▶ _Task 1_
Reproduce the portion of the Iowa news roundup between "Republicans in the" and "they’re at school.", inclusive.
▶ _Task 2_
Answer these questions using the Iowa news roundup:
(a) How many priority bills did Republicans in the Iowa House unveil?
(b) How many agencies would Governor Kim Reynolds's proposed bill reduce the state's 37 agencies to?
(c) Which school district did Paul Gausman take a new post with after leaving Sioux City?
▶ _Task 3_
Carry the Iowa news roundup forward from its final sentence.

▶ _Document excerpt_

Officials with the Sioux City Community School District say they can’t comment on a lawsuit filed by former Superintendent Dr. Paul Gausman against four board members and the district.
The civil case accuses the district and Board President Dan Greenwell and members Taylor Goodvin, Jan George, and Bob Michaelson of violating Iowa’s open meetings laws. Gausman is asking the court to remove them from office.
The lawsuit claims the board met in closed session two times last year to discuss Gausman’s qualifications, to propose a complaint against him to the Iowa Board of Education, and to discuss allegations the school leader tried to bribe board members to keep Perla Alarcon Flory as board president. The lawsuit seeks monetary damages and attorney’s fees, as well as voiding a complaint filed against Gausman, who left the district last year for a new post with Lincoln Community Schools.
Republicans in the Iowa House have unveiled a list of 13 priority bills, including one that forbids classroom instruction of sexual orientation or gender identity in kindergarten through the third grade. Another would require schools to notify a parent if a student asks to be identified by a different gender when they’re at school.
House Speaker Pat Grassley says the bill specifies that school employees cannot facilitate, encourage or coerce students to withhold that kind of information from parents.
House Democratic Leader Jennifer Konfrst says these bills are “mean-spirited attacks” on LGBTQ teenagers and adults.
Another bill on the House GOP agenda would require schools to provide parents with details about coursework, including what books and other materials will be used. It’s similar to legislation the House passed in 2022. Thirty-one of the 64 House Republicans have also filed a bill that would require social studies classes in all of Iowa’s public and private schools to teach that communism conflicts with freedom and democracy.
Iowa Governor Kim Reynolds says she’ll file a bill to combine the state’s 37 agencies into just 16. She says it’ll help Iowans have a better experience interacting with state government.
The Reynolds administration hired a consultant for about a million dollars, who identified more than $200 dollars in potential savings over four years. Five hundred vacant positions would be eliminated, but Reynolds’ staff says there would be no layoffs.

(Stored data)
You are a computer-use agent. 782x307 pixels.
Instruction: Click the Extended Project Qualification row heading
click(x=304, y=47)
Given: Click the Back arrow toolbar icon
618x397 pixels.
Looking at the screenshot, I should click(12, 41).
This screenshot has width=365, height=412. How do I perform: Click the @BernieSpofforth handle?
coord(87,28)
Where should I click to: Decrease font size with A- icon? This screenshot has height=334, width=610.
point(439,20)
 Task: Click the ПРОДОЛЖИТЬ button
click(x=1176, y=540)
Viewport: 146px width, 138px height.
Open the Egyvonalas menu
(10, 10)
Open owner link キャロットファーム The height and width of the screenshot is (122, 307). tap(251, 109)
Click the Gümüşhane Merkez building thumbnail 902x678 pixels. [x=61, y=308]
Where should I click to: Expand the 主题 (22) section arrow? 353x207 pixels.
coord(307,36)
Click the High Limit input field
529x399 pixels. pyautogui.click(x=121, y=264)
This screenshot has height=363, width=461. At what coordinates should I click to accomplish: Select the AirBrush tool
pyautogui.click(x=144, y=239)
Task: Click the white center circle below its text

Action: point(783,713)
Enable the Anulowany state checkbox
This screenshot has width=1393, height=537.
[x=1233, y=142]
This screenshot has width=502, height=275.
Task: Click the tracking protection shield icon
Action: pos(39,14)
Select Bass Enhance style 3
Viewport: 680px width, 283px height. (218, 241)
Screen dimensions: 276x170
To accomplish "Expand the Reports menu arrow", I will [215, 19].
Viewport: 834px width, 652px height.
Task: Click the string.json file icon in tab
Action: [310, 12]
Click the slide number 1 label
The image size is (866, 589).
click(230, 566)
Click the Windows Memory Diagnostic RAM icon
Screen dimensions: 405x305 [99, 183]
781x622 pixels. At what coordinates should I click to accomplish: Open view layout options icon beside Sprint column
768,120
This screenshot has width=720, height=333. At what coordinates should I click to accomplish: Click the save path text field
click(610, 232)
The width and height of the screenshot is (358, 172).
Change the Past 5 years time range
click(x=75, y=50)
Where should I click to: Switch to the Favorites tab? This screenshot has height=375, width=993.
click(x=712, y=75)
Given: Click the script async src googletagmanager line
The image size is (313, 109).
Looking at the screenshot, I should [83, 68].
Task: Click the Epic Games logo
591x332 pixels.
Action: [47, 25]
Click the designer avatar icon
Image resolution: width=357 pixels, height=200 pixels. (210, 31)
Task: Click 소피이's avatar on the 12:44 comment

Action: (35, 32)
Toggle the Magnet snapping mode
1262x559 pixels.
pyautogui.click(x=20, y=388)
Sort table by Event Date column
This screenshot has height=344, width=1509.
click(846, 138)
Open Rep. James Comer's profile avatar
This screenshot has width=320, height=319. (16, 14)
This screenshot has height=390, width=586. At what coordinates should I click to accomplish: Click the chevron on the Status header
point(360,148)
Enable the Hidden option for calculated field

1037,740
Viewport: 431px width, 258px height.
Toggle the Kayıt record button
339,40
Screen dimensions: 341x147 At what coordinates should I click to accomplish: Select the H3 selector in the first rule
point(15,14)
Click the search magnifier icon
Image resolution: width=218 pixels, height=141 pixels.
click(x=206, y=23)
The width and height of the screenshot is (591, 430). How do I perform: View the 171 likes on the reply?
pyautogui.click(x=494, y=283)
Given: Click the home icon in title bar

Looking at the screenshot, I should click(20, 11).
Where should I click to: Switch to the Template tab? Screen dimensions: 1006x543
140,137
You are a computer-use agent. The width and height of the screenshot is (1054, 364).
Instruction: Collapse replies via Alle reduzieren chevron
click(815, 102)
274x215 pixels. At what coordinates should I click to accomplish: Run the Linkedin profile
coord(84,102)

▶ _Task result 1_
Republicans in the Iowa House have unveiled a list of 13 priority bills, including one that forbids classroom instruction of sexual orientation or gender identity in kindergarten through the third grade. Another would require schools to notify a parent if a student asks to be identified by a different gender when they’re at school.

▶ _Task result 2_
(a) 13
(b) 16
(c) Lincoln Community Schools

▶ _Task result 3_
Senate Democratic Leader Zach Wahls says any government reorganization should be done carefully and not rushed.
Republican leaders say they’re open to a realignment of state government.
Iowa lawmakers could soon work on Republicans’ latest effort to reinstate the death penalty in Iowa.
State Sen. Brad Zaun has reintroduced a bill into the Senate Judiciary Committee that could bring back the death penalty in Iowa “for murder in the first degree” when it “involve kidnapping and sexual abuse offenses against” a minor.
Currently, the penalty for the rape and kidnapping of a minor and the rape, kidnapping and murder of a minor is the same. Both crimes bring a life sentence in prison upon conviction.
The Iowa Capital Dispatch reports A similar bill was introduced in 2019 and 2021, but did not reach the floor for a vote. Capital punishment has not been used in Iowa since it was abolished in the state in 1965 by Gov. Harold Hughes. Legislation to reinstate capital punishment has not been debated on the floor of either chamber since 1995.
Marty Ryan, president of Iowans Against the Death Penalty, disagrees that this bill would deter perpetrators more than the current statutes. He said perpetrators don’t think they’re going to get caught in the first place, so the deterrence of the death penalty will be null.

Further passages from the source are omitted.